- Origin: Hamburg, Germany
- Genres: Acid-jazz, jazz-funk
- Years active: 1991–present
- Labels: 5000 Records
- Members: Christoph Kähler Sascha Panknin Volker Kurnoth Ralf Petter Ole Janssen Oliver Schumacher

= DisJam =

disJam is an acid-jazz and jazz-funk band from Hamburg, Germany.

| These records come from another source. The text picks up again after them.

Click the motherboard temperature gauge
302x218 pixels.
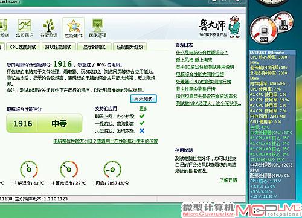[x=29, y=169]
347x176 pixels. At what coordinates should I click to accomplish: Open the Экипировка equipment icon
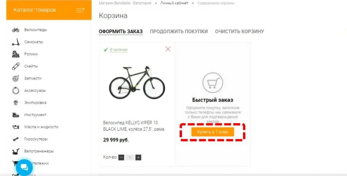pos(16,103)
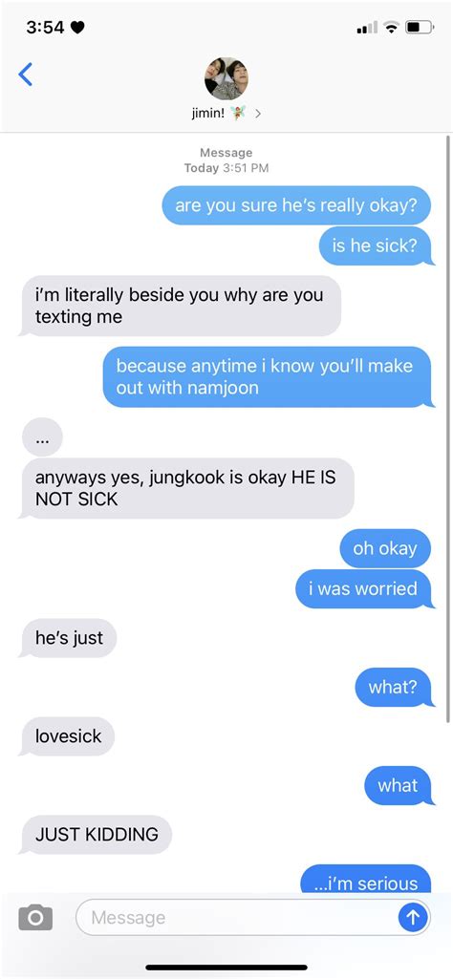
Task: Open the camera icon beside message field
Action: coord(35,917)
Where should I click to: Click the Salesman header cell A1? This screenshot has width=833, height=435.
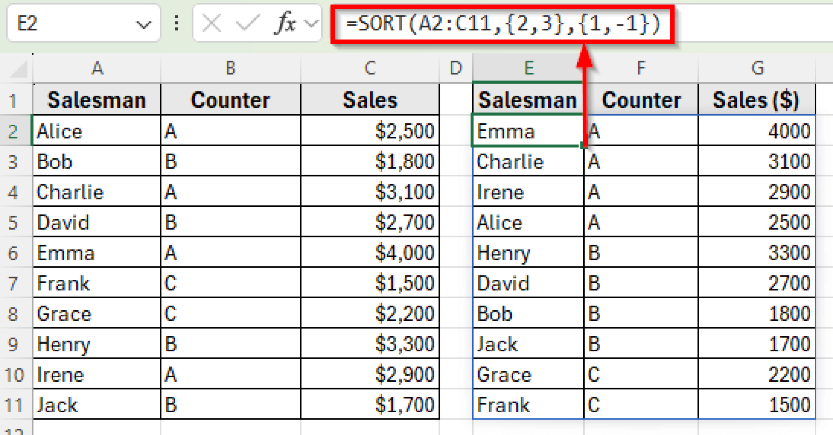coord(98,99)
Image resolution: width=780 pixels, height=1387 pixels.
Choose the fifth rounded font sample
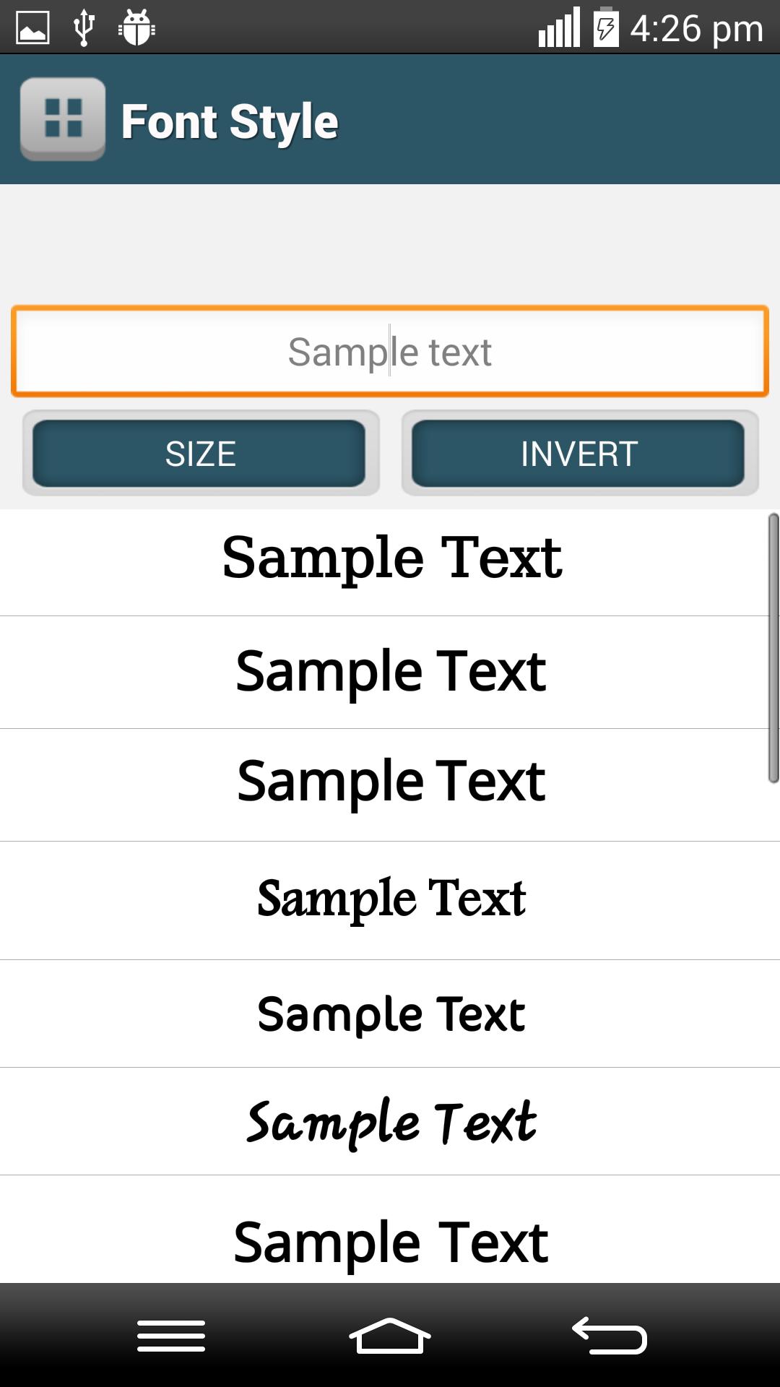(390, 1014)
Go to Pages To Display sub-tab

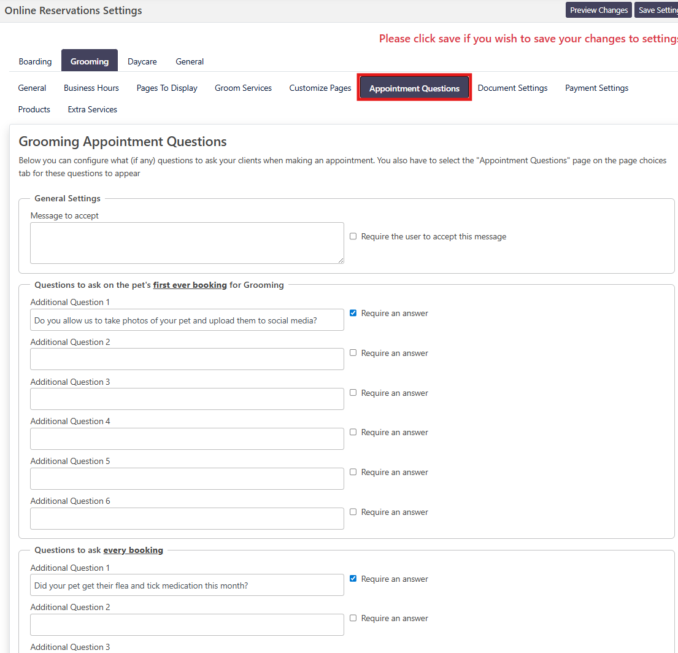coord(167,88)
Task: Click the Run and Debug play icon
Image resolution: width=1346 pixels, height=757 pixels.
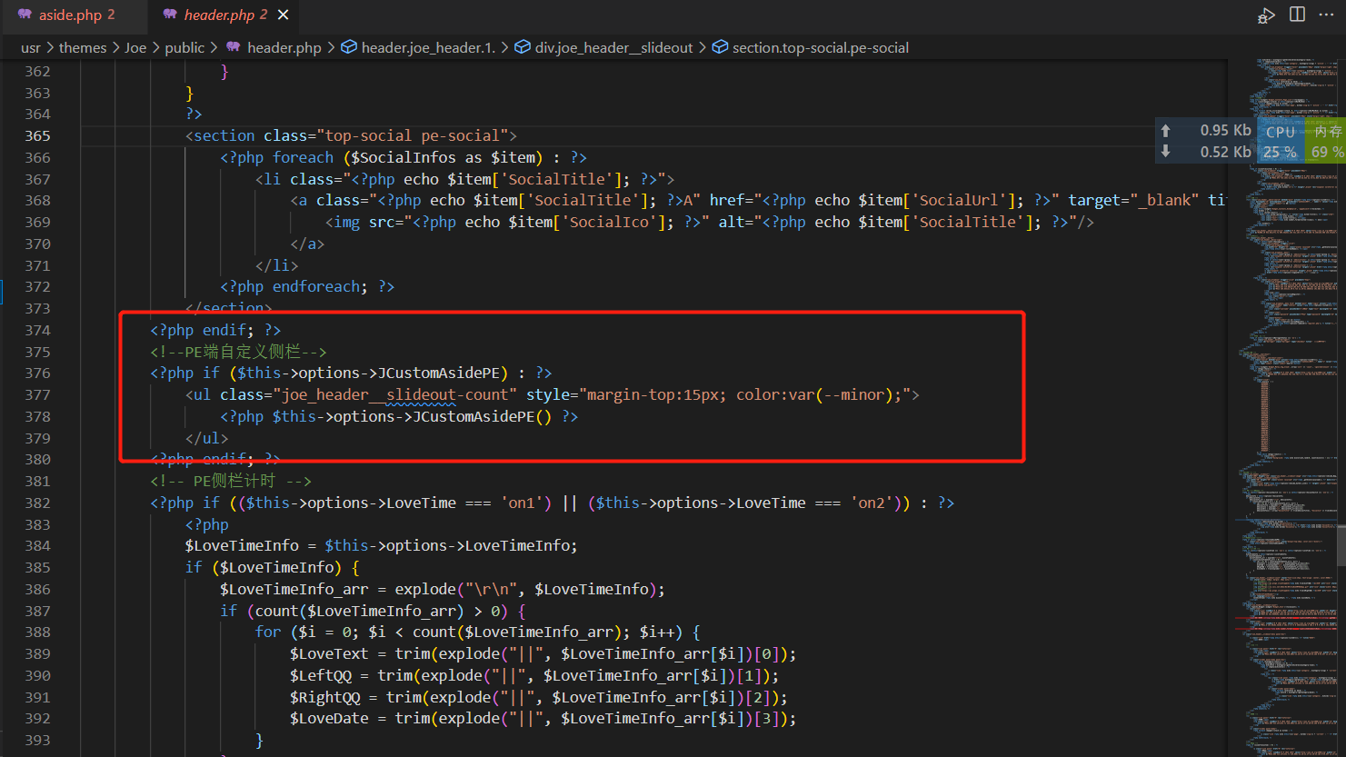Action: (1266, 15)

The band's members have included Christoph Kähler (drums, guitar and vocals), Sascha Panknin (bass guitar, guitar and keyboards), Volker Kurnoth (guitar and vocals), Ralf Petter (keyboards and vocals), Ole Janssen (saxophone) and Oliver Schumacher (percussion and keyboards).
disJam was formed in the early 1990s and has been known in Germany, Switzerland and Austria since the mid-1990s; they have frequently been on tour with Die Fantastischen Vier, as well as performed on their albums Lauschgift and Live und Direkt.

==Discography==
- Phuturing the Poetry of Lemn Sissay, Yo Mama Records, 1994.
- When It's Cold EP, Yo Mama Records, 1994.
- disJam, Instinct Records, 1995.
- Money, Yo Mama Records, 1997.
- Return of the Manchurian Candidate, Shadow Records, 1998.
- Hybrid Honey, 5000 Records, 1999.
- Completely Happy With It EP, 5000 Records, 1999.
- Hybrid Honey, Shadow Records, 2000.